▸ PROBLEM DESCRIPTION: Copy out the rows below word for word, starting at the first row and ending with the line that contains "click(25, 202)", with both ends included.

[Entries for locating text and elements]
──────────────────────────────
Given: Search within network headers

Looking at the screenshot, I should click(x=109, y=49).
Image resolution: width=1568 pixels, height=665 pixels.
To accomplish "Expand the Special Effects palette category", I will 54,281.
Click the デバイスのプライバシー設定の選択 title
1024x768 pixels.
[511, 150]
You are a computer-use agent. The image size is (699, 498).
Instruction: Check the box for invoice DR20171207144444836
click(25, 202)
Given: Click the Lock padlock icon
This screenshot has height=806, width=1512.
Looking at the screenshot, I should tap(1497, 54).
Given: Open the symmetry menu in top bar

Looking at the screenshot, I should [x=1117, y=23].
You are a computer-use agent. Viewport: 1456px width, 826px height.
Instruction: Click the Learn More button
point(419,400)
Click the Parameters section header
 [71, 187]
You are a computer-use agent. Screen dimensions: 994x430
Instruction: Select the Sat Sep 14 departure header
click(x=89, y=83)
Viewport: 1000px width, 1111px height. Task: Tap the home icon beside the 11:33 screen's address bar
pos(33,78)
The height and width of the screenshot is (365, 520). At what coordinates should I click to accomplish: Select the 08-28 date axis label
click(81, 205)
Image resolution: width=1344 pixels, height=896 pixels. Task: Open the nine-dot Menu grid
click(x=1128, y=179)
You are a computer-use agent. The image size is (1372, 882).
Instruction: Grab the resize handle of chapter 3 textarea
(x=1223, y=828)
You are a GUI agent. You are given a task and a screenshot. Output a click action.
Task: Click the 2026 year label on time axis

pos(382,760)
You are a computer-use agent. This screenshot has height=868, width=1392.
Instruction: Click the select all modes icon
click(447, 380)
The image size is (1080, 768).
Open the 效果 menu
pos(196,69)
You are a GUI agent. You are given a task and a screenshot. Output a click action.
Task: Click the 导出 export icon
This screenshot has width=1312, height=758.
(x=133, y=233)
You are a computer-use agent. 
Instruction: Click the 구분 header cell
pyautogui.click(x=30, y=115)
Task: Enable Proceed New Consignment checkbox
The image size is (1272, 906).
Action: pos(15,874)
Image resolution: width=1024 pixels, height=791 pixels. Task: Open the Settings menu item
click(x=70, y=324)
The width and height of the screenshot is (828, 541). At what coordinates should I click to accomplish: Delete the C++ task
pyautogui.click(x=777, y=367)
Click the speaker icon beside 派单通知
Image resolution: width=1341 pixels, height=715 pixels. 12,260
──────────────────────────────
▸ RESPONSE BELOW:
Given: Search within network headers

Looking at the screenshot, I should click(x=109, y=49).
Image resolution: width=1568 pixels, height=665 pixels.
To accomplish "Expand the Special Effects palette category", I will 54,281.
Click the デバイスのプライバシー設定の選択 title
1024x768 pixels.
[511, 150]
You are a computer-use agent. The image size is (699, 498).
Instruction: Check the box for invoice DR20171207144444836
click(25, 202)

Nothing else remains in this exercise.